Da questi studi è anche emerso chiaramente che i vari fattori di rischio esaminati (ipertensione, fumo, diabete, obesità, familiarità per cardiopatia ischemica e bassi livelli di HDL) si potenziano a vicenda, per cui tanto più numerosi sono i fattori di rischio in un singolo individuo, tanto maggiore sarà la probabilità di morte per cause cardiovascolari.

Nel 1990 Pekkanen, utilizzando i dati dello studio LRCPPS (Lipid Research Clinics Program Prevalence Study), ha definito una curva mortalità per cardiopatia ischemica/colesterolemia per i soggetti con pregressa cardiopatia ischemica.

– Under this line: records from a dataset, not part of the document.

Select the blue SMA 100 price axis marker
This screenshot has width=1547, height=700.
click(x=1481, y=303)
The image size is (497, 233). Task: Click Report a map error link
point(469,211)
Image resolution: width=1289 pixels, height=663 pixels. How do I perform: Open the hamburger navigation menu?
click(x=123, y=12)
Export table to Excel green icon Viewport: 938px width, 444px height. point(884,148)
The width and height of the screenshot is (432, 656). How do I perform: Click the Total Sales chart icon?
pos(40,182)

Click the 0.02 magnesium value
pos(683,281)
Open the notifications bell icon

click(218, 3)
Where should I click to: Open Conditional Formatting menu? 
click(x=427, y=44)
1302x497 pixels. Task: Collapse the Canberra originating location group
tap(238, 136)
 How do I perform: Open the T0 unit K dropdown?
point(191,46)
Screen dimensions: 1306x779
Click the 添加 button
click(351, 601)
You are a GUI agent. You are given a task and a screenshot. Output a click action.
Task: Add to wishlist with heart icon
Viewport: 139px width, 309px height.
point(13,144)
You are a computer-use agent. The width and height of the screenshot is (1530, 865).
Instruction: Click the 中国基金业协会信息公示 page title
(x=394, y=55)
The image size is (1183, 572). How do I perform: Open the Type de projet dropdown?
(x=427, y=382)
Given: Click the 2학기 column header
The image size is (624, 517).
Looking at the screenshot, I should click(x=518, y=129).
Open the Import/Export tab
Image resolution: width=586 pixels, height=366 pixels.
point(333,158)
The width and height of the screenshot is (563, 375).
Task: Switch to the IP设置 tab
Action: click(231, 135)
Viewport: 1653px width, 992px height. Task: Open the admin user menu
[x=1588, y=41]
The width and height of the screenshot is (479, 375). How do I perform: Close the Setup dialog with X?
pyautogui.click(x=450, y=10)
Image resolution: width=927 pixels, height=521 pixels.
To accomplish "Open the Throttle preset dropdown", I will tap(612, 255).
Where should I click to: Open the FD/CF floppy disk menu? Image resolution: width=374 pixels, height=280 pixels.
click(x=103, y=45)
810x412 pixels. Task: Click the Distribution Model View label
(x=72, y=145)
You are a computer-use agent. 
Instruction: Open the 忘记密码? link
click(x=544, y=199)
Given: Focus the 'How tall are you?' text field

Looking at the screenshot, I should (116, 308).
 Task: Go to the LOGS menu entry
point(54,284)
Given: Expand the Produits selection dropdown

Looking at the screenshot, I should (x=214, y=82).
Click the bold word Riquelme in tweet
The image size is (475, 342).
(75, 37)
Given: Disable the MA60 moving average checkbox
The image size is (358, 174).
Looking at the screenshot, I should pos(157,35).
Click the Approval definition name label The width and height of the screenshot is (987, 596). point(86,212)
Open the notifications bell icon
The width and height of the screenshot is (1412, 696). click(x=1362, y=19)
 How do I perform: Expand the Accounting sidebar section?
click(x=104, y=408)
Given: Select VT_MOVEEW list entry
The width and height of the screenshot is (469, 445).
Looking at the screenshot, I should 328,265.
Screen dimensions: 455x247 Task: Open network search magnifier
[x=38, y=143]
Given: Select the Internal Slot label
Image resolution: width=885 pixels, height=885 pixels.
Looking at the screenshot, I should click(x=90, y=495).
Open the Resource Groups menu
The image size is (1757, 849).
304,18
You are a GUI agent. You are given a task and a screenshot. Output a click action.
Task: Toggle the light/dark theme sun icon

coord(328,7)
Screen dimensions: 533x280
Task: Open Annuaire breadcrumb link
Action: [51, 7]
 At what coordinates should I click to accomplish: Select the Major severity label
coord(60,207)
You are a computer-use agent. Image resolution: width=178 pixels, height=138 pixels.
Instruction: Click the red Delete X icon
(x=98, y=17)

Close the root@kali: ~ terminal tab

Questa curva presenta una crescita molto più ripida della mortalità con l'aumentare della colesterolemia, proprio per la presenza, nei soggetti cardiopatici, di fattori di rischio molteplici, che interagiscono sinergicamente.

In conclusione, gli studi epidemiologici hanno dimostrato che la colesterolemia totale e, soprattutto, i valori delle LDL e il rapporto LDL/HDL sono importanti fattori di rischio per le malattie cardiovascolari a carattere ischemico; tuttavia gli studi a carattere epidemiologico di per sé consentono soltanto di formulare delle ipotesi di probabilità, ma non sono in grado di dimostrare un rapporto di causa-effetto, in questo caso tra la colesterolemia e le malattie cardiovascolari.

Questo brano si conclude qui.